● **Collection entries**:
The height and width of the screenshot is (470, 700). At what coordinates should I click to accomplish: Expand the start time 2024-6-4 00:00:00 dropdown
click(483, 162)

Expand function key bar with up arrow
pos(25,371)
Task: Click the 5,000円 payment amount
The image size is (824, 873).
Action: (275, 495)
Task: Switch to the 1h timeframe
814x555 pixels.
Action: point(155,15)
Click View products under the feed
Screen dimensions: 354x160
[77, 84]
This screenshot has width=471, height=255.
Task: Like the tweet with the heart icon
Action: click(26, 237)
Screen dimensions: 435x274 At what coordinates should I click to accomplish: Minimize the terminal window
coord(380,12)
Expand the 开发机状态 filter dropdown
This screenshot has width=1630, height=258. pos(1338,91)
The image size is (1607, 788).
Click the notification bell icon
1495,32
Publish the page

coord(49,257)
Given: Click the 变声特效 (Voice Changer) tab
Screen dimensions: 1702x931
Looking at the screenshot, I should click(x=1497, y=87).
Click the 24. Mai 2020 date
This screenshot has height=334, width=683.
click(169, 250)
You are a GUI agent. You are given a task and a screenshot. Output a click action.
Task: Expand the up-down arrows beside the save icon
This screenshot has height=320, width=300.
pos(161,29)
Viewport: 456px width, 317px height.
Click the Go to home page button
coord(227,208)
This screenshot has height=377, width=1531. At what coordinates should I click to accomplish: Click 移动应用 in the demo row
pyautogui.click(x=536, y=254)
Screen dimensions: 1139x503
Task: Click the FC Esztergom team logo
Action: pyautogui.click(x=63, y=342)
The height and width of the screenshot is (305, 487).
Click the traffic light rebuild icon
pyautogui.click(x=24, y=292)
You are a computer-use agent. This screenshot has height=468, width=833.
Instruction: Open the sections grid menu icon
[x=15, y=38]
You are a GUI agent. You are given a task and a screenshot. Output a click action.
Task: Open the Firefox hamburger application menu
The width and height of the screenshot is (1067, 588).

● **Problem details**:
The records above are to be given again in full, exactly as written.

● **Your solution**:
The height and width of the screenshot is (470, 700). At what coordinates should I click to accomplish: Expand the start time 2024-6-4 00:00:00 dropdown
click(483, 162)

Expand function key bar with up arrow
pos(25,371)
Task: Click the 5,000円 payment amount
The image size is (824, 873).
Action: (275, 495)
Task: Switch to the 1h timeframe
814x555 pixels.
Action: point(155,15)
Click View products under the feed
Screen dimensions: 354x160
[77, 84]
This screenshot has width=471, height=255.
Task: Like the tweet with the heart icon
Action: click(26, 237)
Screen dimensions: 435x274 At what coordinates should I click to accomplish: Minimize the terminal window
coord(380,12)
Expand the 开发机状态 filter dropdown
This screenshot has width=1630, height=258. pos(1338,91)
The image size is (1607, 788).
Click the notification bell icon
1495,32
Publish the page

coord(49,257)
Given: Click the 变声特效 (Voice Changer) tab
Screen dimensions: 1702x931
Looking at the screenshot, I should click(x=1497, y=87).
Click the 24. Mai 2020 date
This screenshot has height=334, width=683.
click(169, 250)
You are a GUI agent. You are given a task and a screenshot. Output a click action.
Task: Expand the up-down arrows beside the save icon
This screenshot has height=320, width=300.
pos(161,29)
Viewport: 456px width, 317px height.
Click the Go to home page button
coord(227,208)
This screenshot has height=377, width=1531. At what coordinates should I click to accomplish: Click 移动应用 in the demo row
pyautogui.click(x=536, y=254)
Screen dimensions: 1139x503
Task: Click the FC Esztergom team logo
Action: pyautogui.click(x=63, y=342)
The height and width of the screenshot is (305, 487).
Click the traffic light rebuild icon
pyautogui.click(x=24, y=292)
You are a computer-use agent. This screenshot has height=468, width=833.
Instruction: Open the sections grid menu icon
[x=15, y=38]
You are a GUI agent. You are given a task and a screenshot. Output a click action.
Task: Open the Firefox hamburger application menu
The width and height of the screenshot is (1067, 588).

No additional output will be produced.